The opportunity they developed is a rapid-testing kit to detect E. coli 0157, a food-borne bacteria commonly found in ground meat. The test would allow manufacturers to identify contaminated food before it leaves the processing plant.
Currently, by the time the bacteria is identified by the processor, the food has been shipped to grocery stores and may have already caused illness. This can lead to major recalls and cost companies millions of dollars, such as the 2008 Canada-wide outbreak of listeriosis by Maple Leaf Foods.
“Most bacteria is harmless and a lot are actually healthy. It’s the 1-5 per cent that are bad. In the E. coli family, 0157 is the ‘Walkerton one.’ It kills people all the time. We only look at the ones that matter,” Rieder said. “During the slaughtering process the carcasses get contaminated with microorganisms, usually from the animal’s intestinal track. Every now and then it causes a problem.”
On average, 440 cases of E. coli 0157 infection in humans are reported annually to the Public Health Agency of Canada.
“Our rapid-testing kit takes it from about a week to 24 hours. Ideally, we can stop the product from leaving the facility,” he said, equating the test’s simplicity to pregnancy tests – one line for negative, two lines for positive.
“You want to get it tested at the facility level, before it hits the stores, so you can stop it before it enters the food chain. All the big companies have labs. This would help them in terms of speed, but for smaller or medium-sized companies that don’t have labs, and have to contract out, this will let them do lab work in their facilities.”
Much of the work has been funded through a grant from Mitacs, a national non-profit that encourages academic and industrial collaboration. Rieder then partnered with Toronto-based International Point of Care to develop the E. coli testing kit for the meat-processing industry.

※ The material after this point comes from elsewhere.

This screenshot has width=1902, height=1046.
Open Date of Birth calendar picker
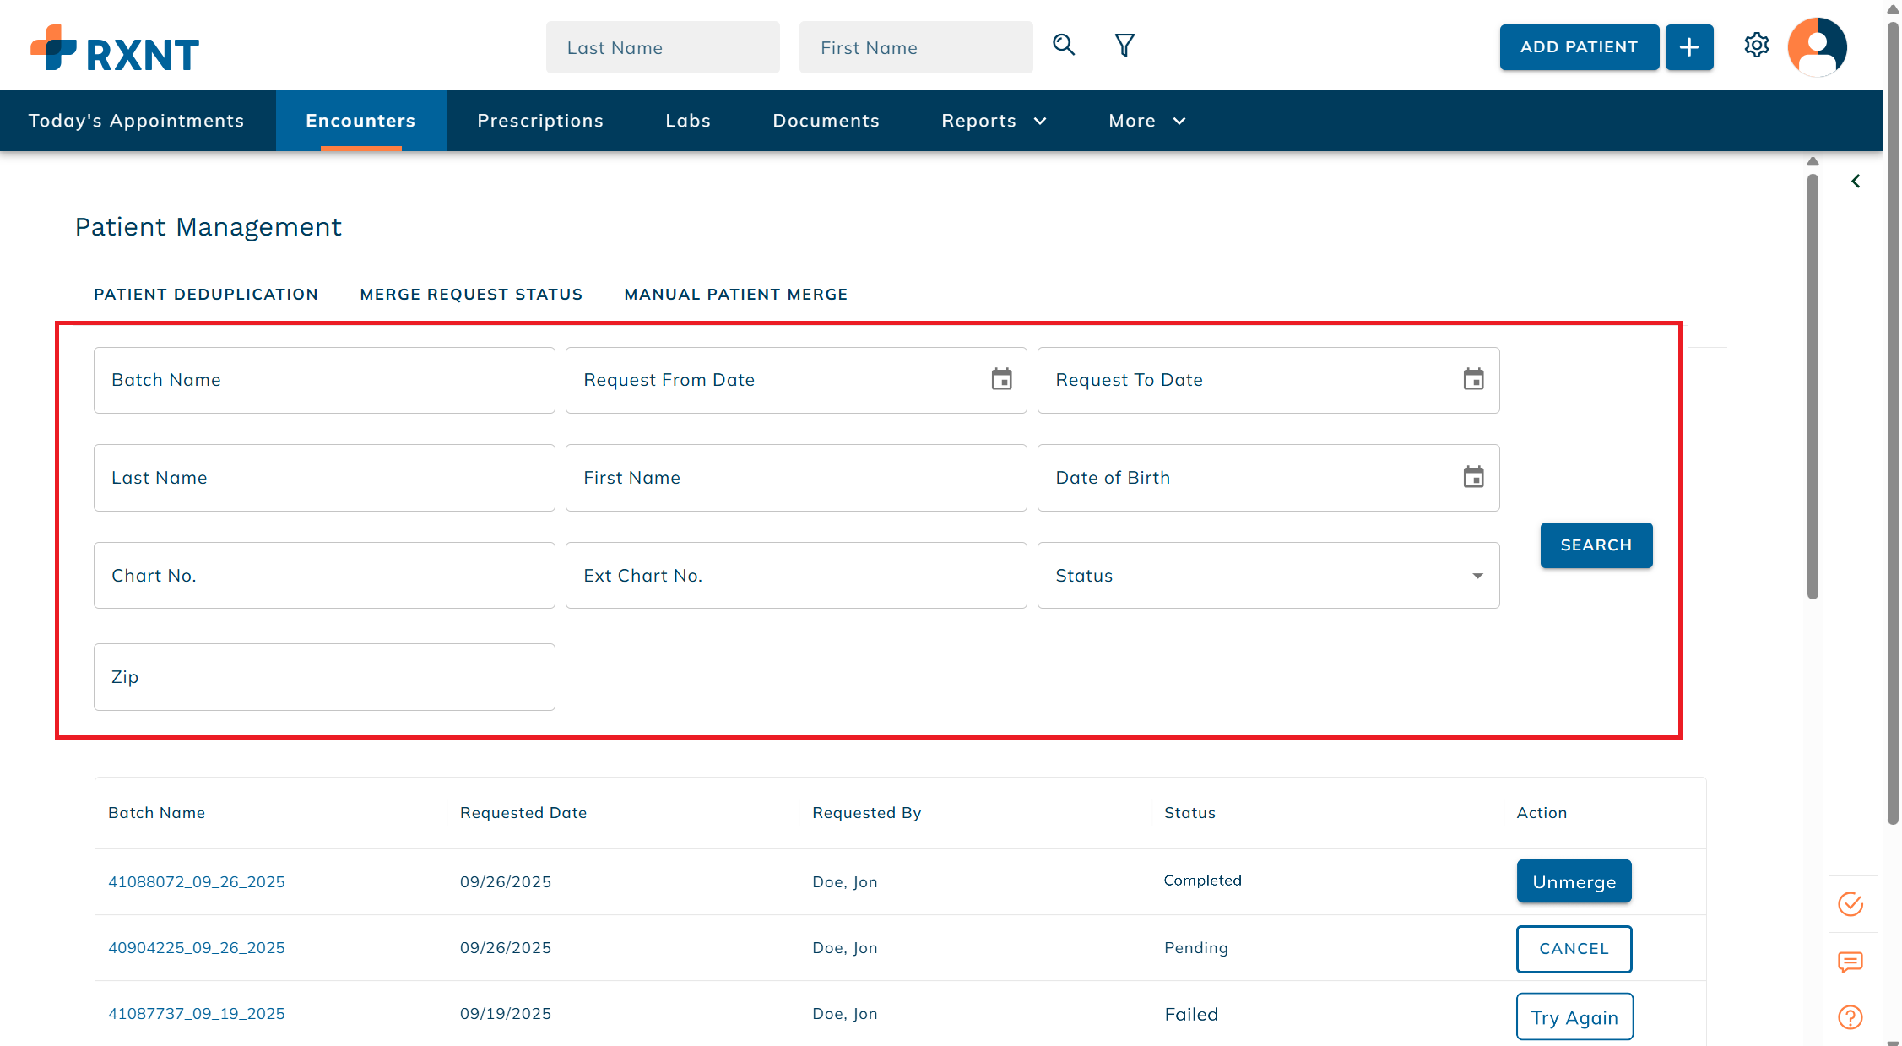coord(1473,477)
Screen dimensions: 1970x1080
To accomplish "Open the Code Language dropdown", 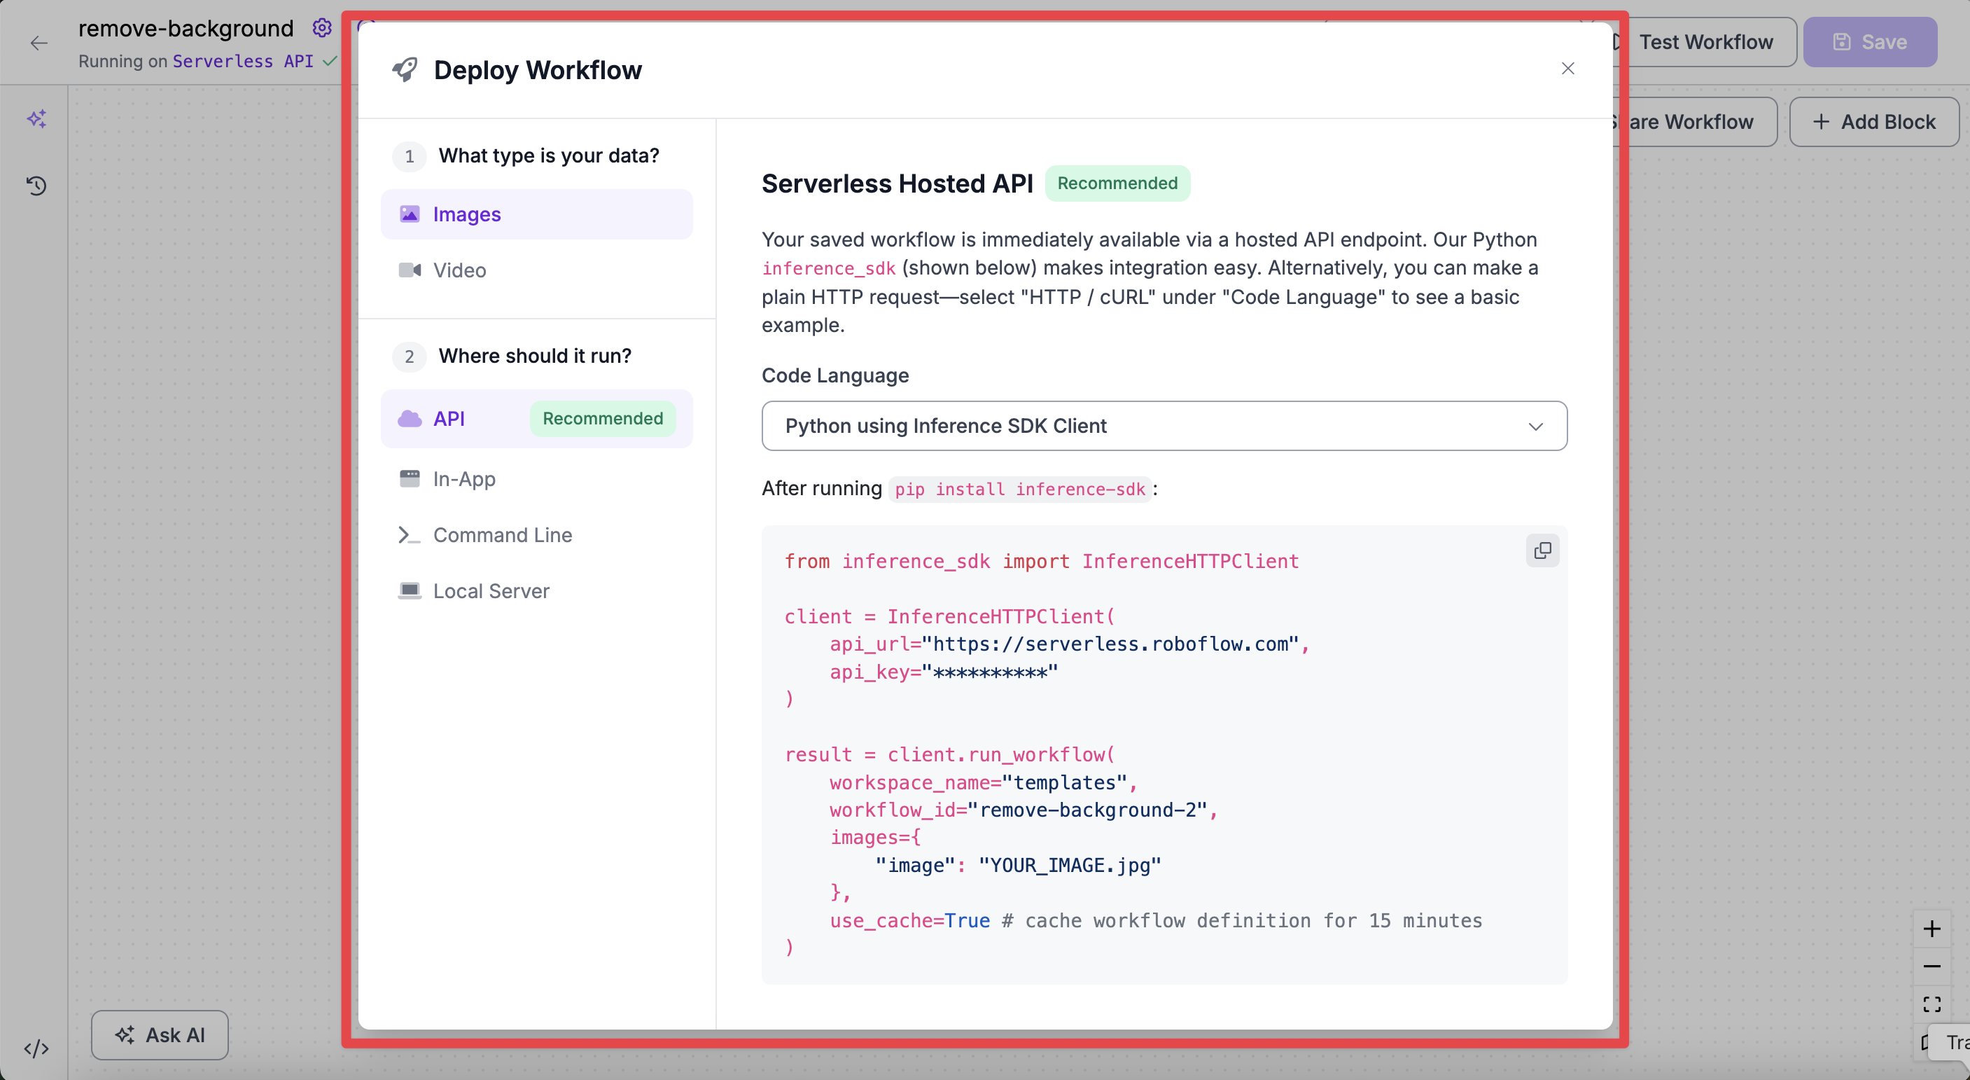I will [x=1164, y=426].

Through the Health Canada-certified Agriculture and Food Laboratory at the University of Guelph, Rieder has been working on getting final approval, which he expects in the next couple months. Rieder stressed there is a need for similar testing kits for other potentially dangerous bacteria, such as listeria, salmonella and campylobacter.
“It could be a big deal for E. coli, but could be even bigger for things like listeria, because that takes three weeks to bear out,” he said. “We’re doing that work with listeria now, and if we can get that same technology to work, that’s actually a big deal.”
The testing kit is not the only thing that ended up being faster, with the concept to production process taking just five-years for Rieder, a quick turnaround in the R&D world. He attributes this to a number of factors.
“The real key to success is the ability to achieve partnerships with synergistic skill sets,” he said. “Have an open mind, agility, look outside the box, a ton of people looking at this, get the right people, really talented postdocs and seize opportunities.”